期刊名称:IOP Conference Series: Earth and Environmental Science
印刷版ISSN:1755-1307
电子版ISSN:1755-1315
出版年度:2019
卷号:240
期号:6
页码:1-9
DOI:10.1088/1755-1315/240/6/062011
出版社:IOP Publishing
摘要:Rotor-stator interaction is the main cause of harmonic pressure pulsations and resulting dynamic stresses in pump-turbine runners in normal operation. Considering the guide vane passing excitation frequency and the channel length of pump-turbine runners, it shows that compressible effects in the runner channels need to be taken into account for pump-turbines in the medium to high head range. This affects the choice of blade number combinations, the assessment of pressure pulsations and resulting dynamic stresses in components. The compressible effects are primarily linked to the propagation of pressure waves at a finite speed of sound in water. A lower effective wave propagation velocity is sometimes considered to reduce complex fluid-structure interaction effects into simpler pure acoustic problems. In state of the art computational fluid dynamics (CFD) software, using compressible fluid properties allows to reproduce compressibility effects and to combine them with physically accurate transient rotor-stator modelling by sliding interface techniques.
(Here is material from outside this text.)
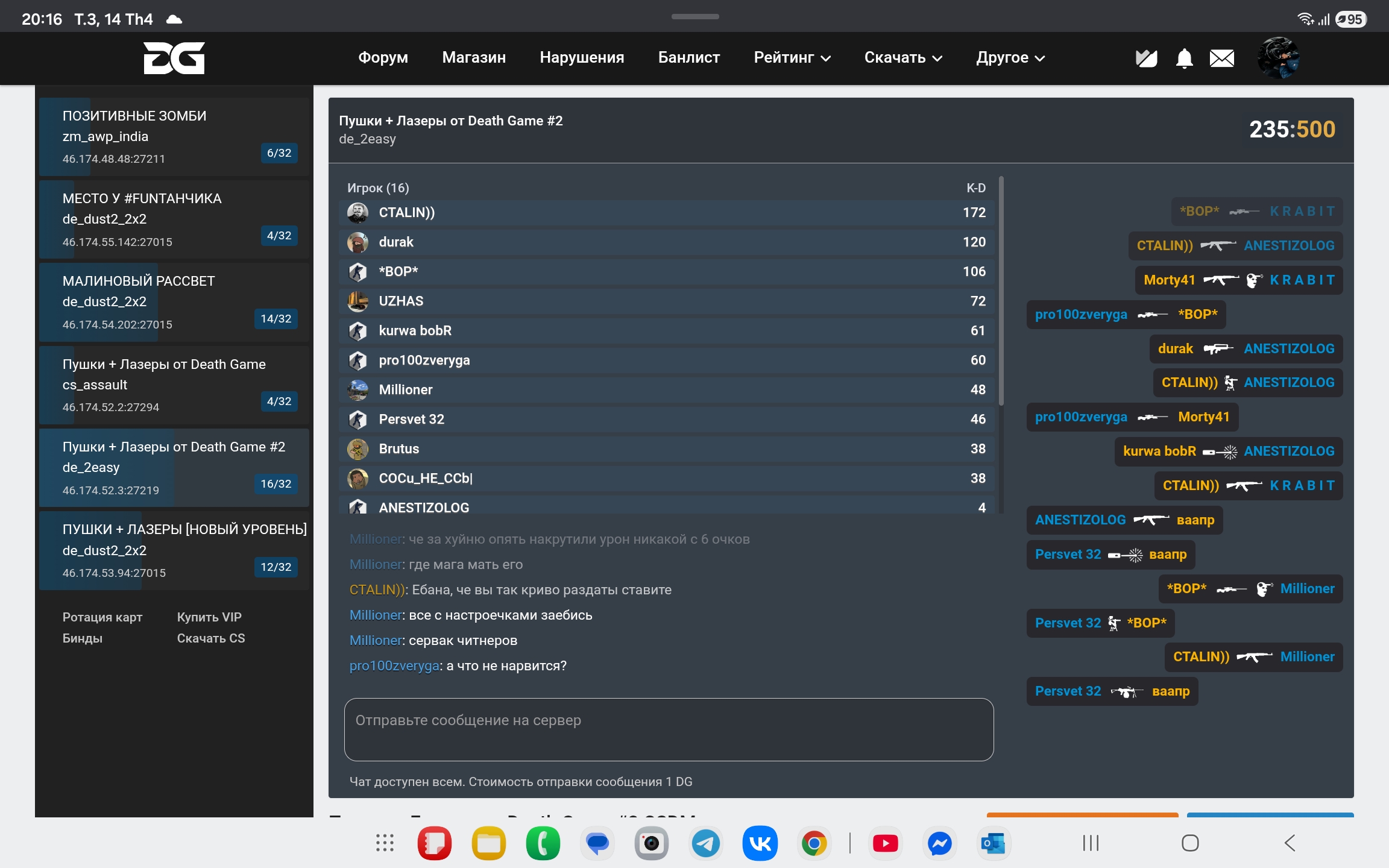Open Chrome from the dock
The relative motion of the guide vane cascade and the runner is resulting in a periodic variation of the outer channel ends geometry and is also the source of excitation; both effects are thus included in the model which could not be achieved by modal analysis using finite elements. This paper presents the assessment of the prediction capabilities of CFD simulations using commercial software against an experiment carried out on a pump-turbine reduced scale model using air at ambient conditions as a working medium. Using air allows separating the acoustic problem from fluid-structure interaction effects that are not covered in this comparison, and that are intrinsically hard to transpose from model to prototype. The analysis of results focusses on the predicted resonance frequency; its dependency on time step size and number of inner coefficient loops is shown as well as the influence of different model extent and spatial discretization.